Subsea 7 announced today that its day-rate contract for the company’s Pipelay Support Vessel (PLSV) Seven Mar has been terminated ahead of schedule.
The PLSV was working offshore Brazil for the state-owned oil giant Petrobras and the contract was due to expire at the end of this year
“As a result, the Group backlog has diminished by approximately US$47 million (£32.57 million)”, the company informed in a statement.
Subsea 7 Lose $47 Million Contract
The early termination of the contract, effective from May 31, is justified by the fact that the Brazilian maritime law prioritises Brazilian vessels over international vessels of a similar specification. As a result, the operating licence for Seven Mar has expired, Subsea 7 explained.

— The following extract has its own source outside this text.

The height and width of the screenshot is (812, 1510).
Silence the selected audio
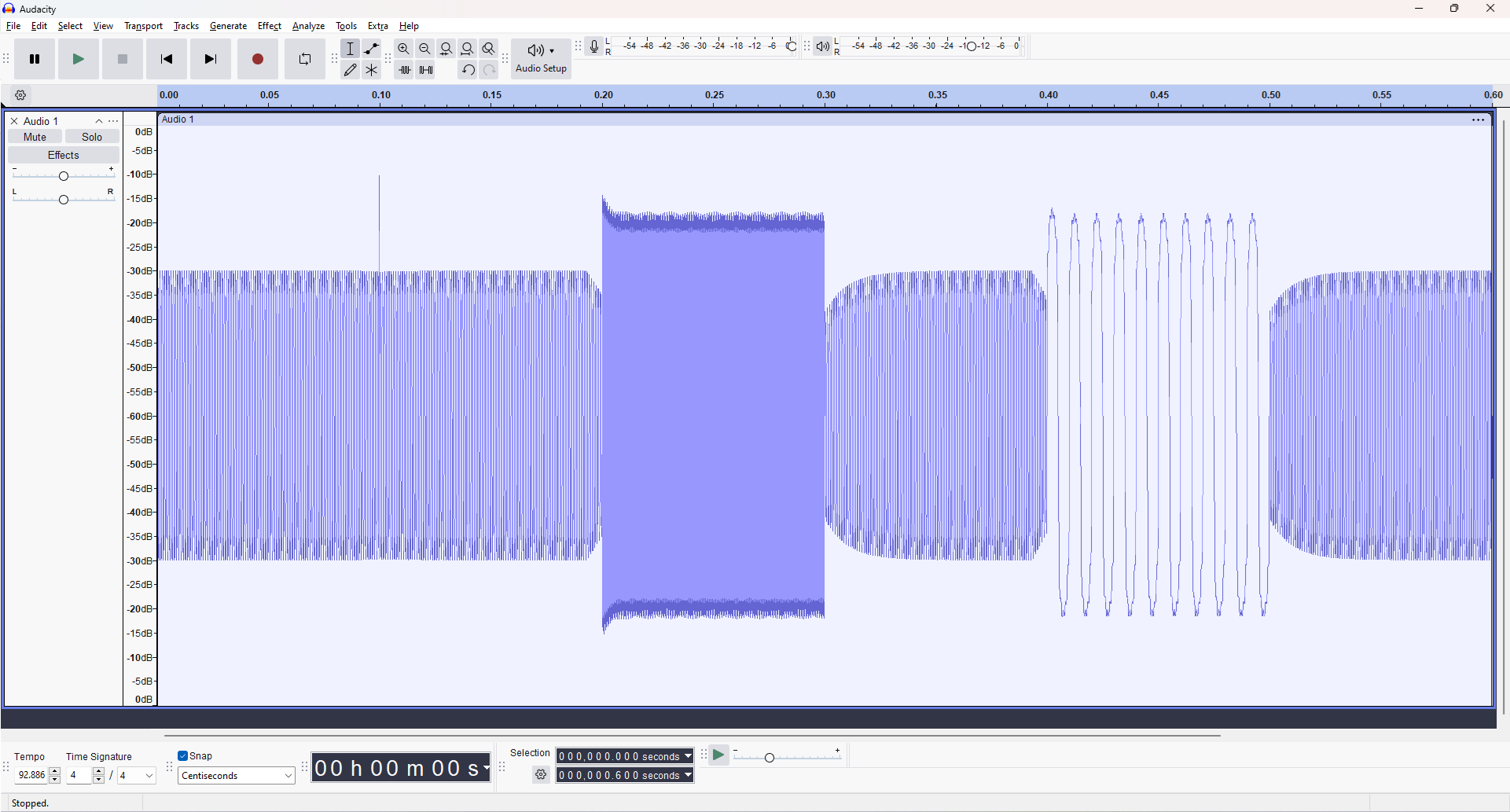point(425,69)
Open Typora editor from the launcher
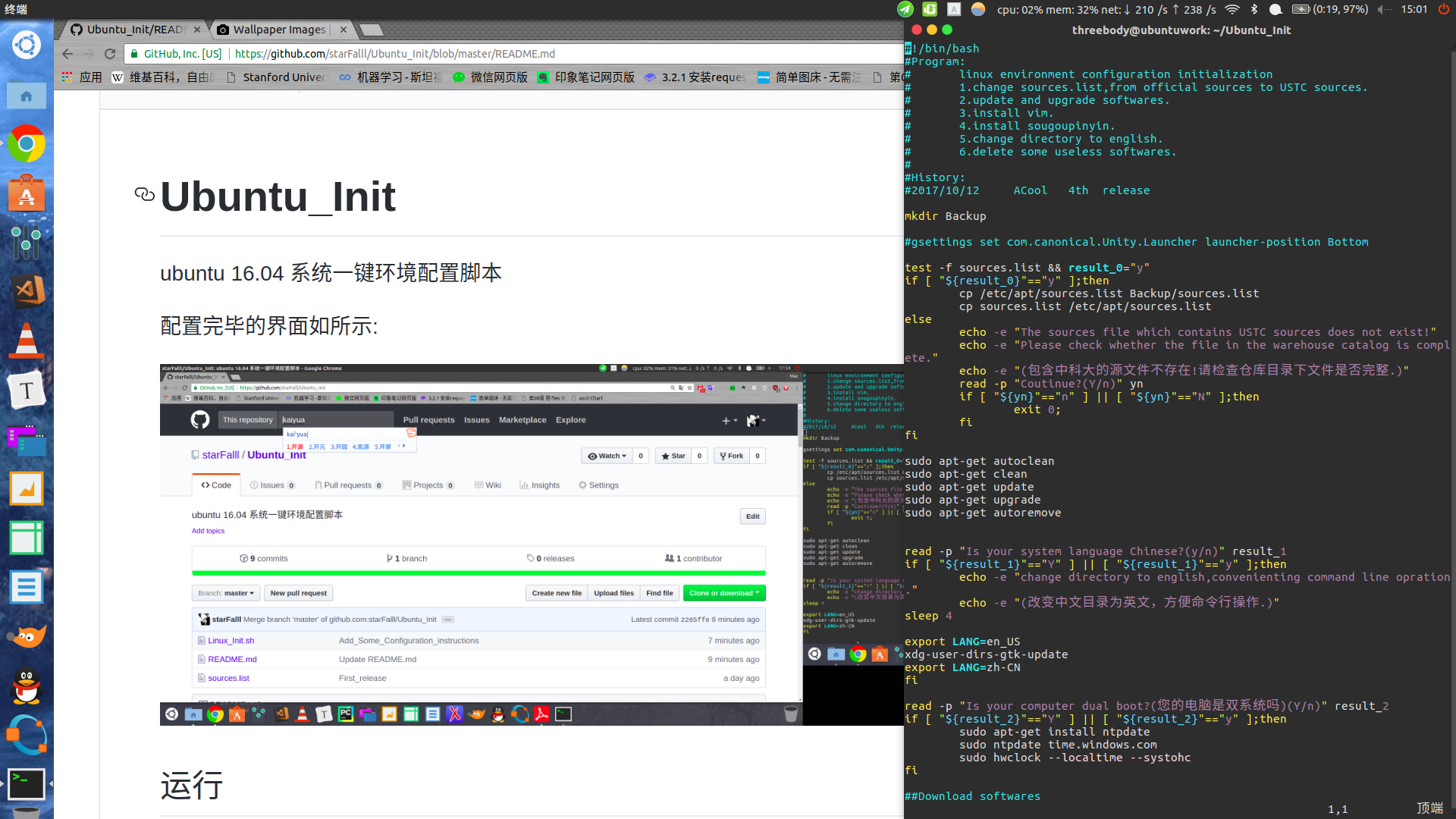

In Brazil, vessels must have their Certifications of Charter Authorisation and Temporary Foreign Vessels renewed annually to be able to operate in the South American country. Under Brazilian law, when a foreign-flagged vessel renews the certifications, this renewal process can be cancelled by the existence of a similar Brazil-fagged vessel, which will then take over the foreign vessel’s employment contract.
Contract-Rich Q1 And Q2 For Subsea 7
Nevertheless, it has been a busy first two quarters of the year so far, for the global offshore contractor.
Earlier last month, Subsea 7 announced the award of a major engineering, procurement, construction and installation (EPCI) contract valued in excess of £900 million. Under the contract awarded by Beatrice Offshore Windfarm Limited, Subsea 7 is to provide EPCI services to the Beatrice offshore wind farm offshore Scotland.
The previous month, the company had announced the award of an engineering, procurement, installation and commissioning (EPIC) contract for the UK North Sea by Apache North Sea to work on the development of the Callater field, located northeast of Aberdeen.